GPFSUG @Computing Insight UK

This week was Computing Insight UK (CIUK) (formerly MEW), which is an annual HPC conference organised by STFC. For those not familiar, its like ISC or SC. Just on a much smaller scale – its a very different show to the major international events and I like being able to walk across the show floor (in 2 minutes) and also knowing ~60-70% of the people there… (and playing which sales person has changed vendor this year is a fun game).

As part of the programme for CIUK, we got a 2 hour “UG@” meeting in, but still we had a packed agenda. Although I’ve been chair of the group for a while, this is the first proper UK general meeting that I’ve been involved in organising so it was with a little trepidation that I took on booking the agenda! Luckily I have Claire to help – organising telecons, chasing me and others to help make sure it works on the day.
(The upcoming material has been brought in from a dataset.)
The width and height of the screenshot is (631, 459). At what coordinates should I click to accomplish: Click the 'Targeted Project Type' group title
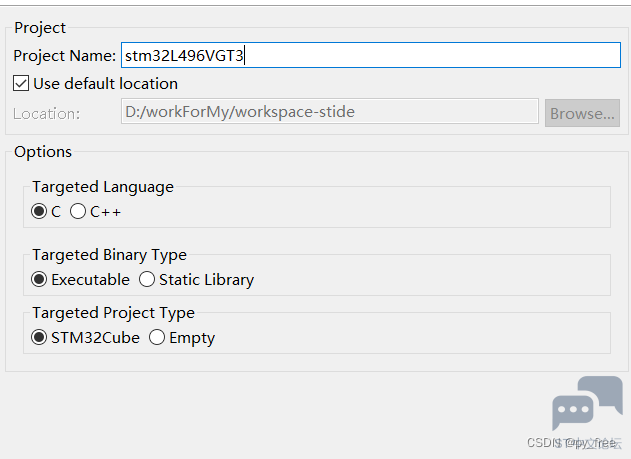114,313
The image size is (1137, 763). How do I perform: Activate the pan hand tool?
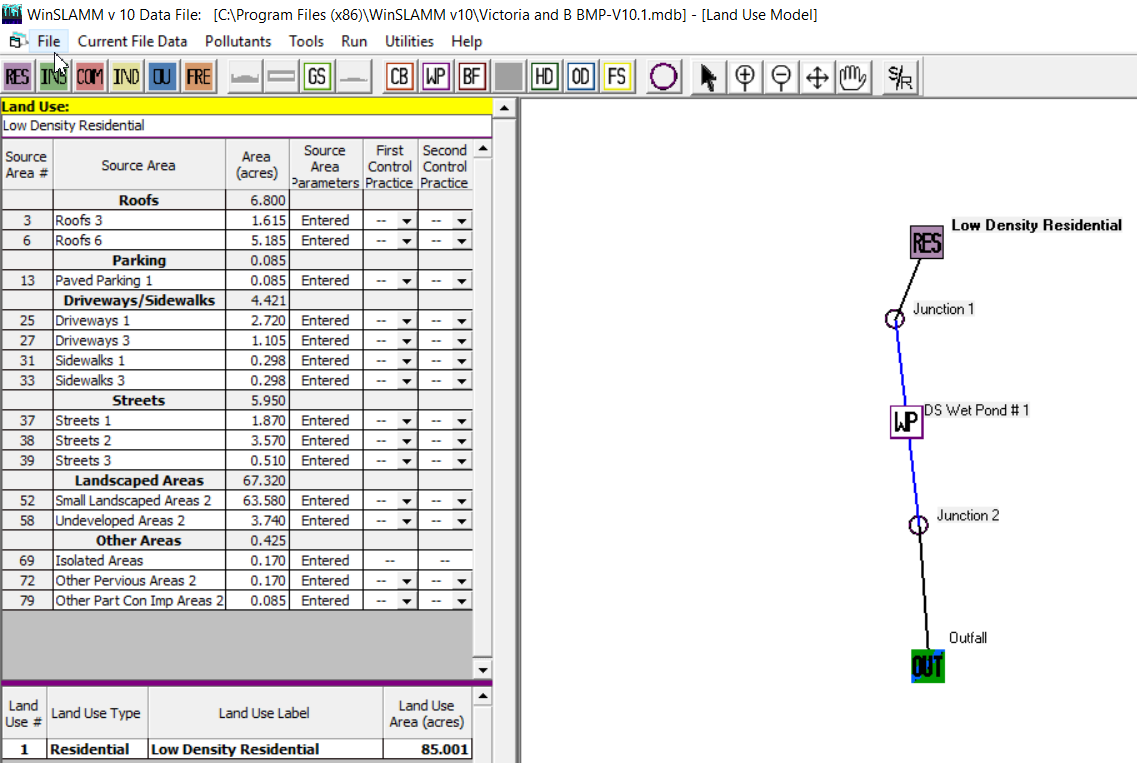coord(853,76)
We opened the meeting with a quick UG update and summary of the past year’s activities (4 meet the devs, 1 major meeting in York with SPXXL and working with the USA based people to get the UG up and running over there).

Patrick Byrne and Cameron McAllister from IBM’s UK Spectrum Scale dev teams opened the talks – with 4.2 having been GA for just a few weeks, it was an opportunity to give a whistle-stop tour of the GUI, QoS and compression features of the new release. A quick canvas showed a few people have upgraded (and I’m hoping its going to be a stable build and plan to upgrade my clusters in the next week). Cameron moved on to talk about the Analytics integration (Hadoop, Spark etc) work which is going on to help GPFS support these types of workloads. Handing back to Patrick, we heard about what the 2016 focus is for Spectrum Scale, which includes a heavy focus on both documentation and problem determination – or more what’s going wrong, and why it might be going on. As Patrick pointed out, these aren’t “sexy”, but a absolutely key to improving stability, ease of use and for operators to be able to work out what might be contributing when things are going wrong.
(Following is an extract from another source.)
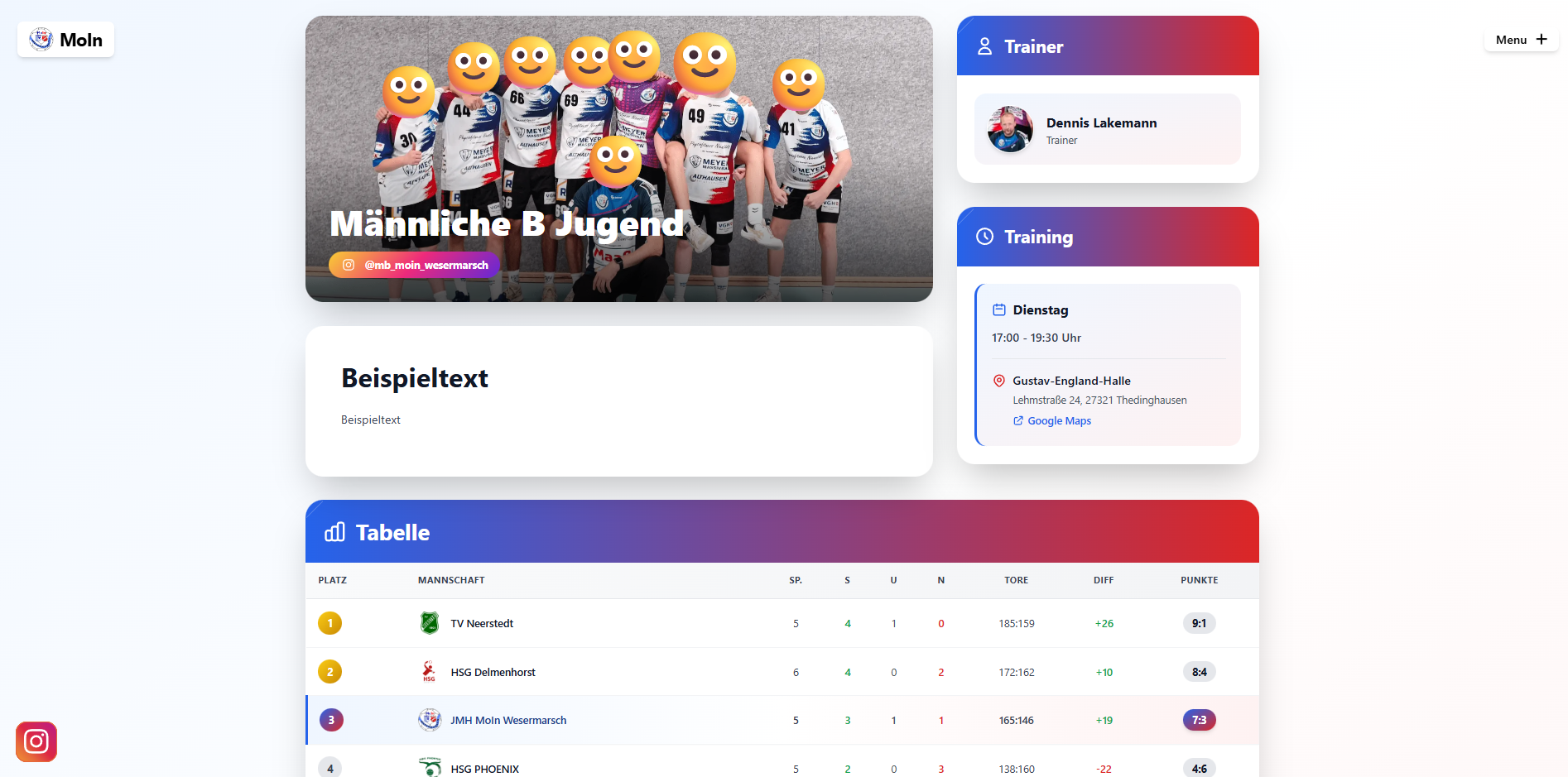Viewport: 1568px width, 777px height.
Task: Click the Dienstag calendar icon
Action: tap(999, 310)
We then moved on to our second talk – I’d invited Vic Cornell from DDN to do a talk, I originally asked him something technical about RAID, erasure encoding, but Vic thought it might be too technical and instead gave us a tour of “How to ruin a perfectly good GPFS file-system”. Vic’s comment was “looking at my GPFS notes, they were mostly about what not to do”, and he gave a good talk on his experience of working with Spectrum Scale over the years and things people do which break it or kill performance. I think people appreciated the candid nature of the talk, and it was good to see that my view on how we setup access to multipath controllers is held with others as well.

Our final talk was given by Marc Roscow from Seagate (he formerly worked on products like GSS). For those who missed it at SC, Seagate announced a Seagate branded Spectrum Scale appliance – ClusterStor G200. Marc talked on why an engineered, tested solution is a good thing. Seagate have implemented their own de-clustered RAID for the solution, but equally Marc talked about how they will support it with the global namespace features of Spectrum Scale so that the appliance will co-exist in a hybrid deployment including roll-your-own, ESS, DDN etc. (Which I take as good thing that accept deployment in hybrid environments … which is sorta the point of software defined storage right?).

At the end of the meeting we opened the floor for general discussion, we had a few items we wanted to talk about – what people would like to see in the May breakout sessions was the main one. I’m amazed, but enthused that people really want to have a whole session on licensing and models … I’m not sure I want to chair that session (on one side commercials and on the other academic sites who don’t want to pay anything 😉 ), but it could be an interesting discussion nevertheless!

Finally a bit of canvassing of opinion in what people want to see in general. The group was originally intended as a technical forum, but with increasing numbers of vendors entering the Spectrum Scale appliance market and Spectrum Scale value-add services, I wanted to see how people felt about this – I’m easy either way, but the general consensus is that we should stay technical focussed, and whilst people aren’t necessarily averse to a marketing slot, it should be on a level playing field.

What people were happy to see though, would be vendors (with customers?) talking about problems they’ve seen and how they’ve solved it, and I think Vic from DDN’s talk was good at fitting into that sort of role.

The slides from the speakers are on the presentations page. Thanks to Patrick, Cameron, Vic and Marc for agreeing to speak and also to those people who came along to hear what we are talking about.

And finally, I’d like to thank the people at OCF and Mellanox who provided a bottle of Spectrum (sc)ale for everyone coming to the group meeting! And also to STFC for agreeing to give us a breakout slot on the CIUK agenda.

2015 has been a busy year for the user group, and I’m hoping 2016 will be another successful year for the group as well!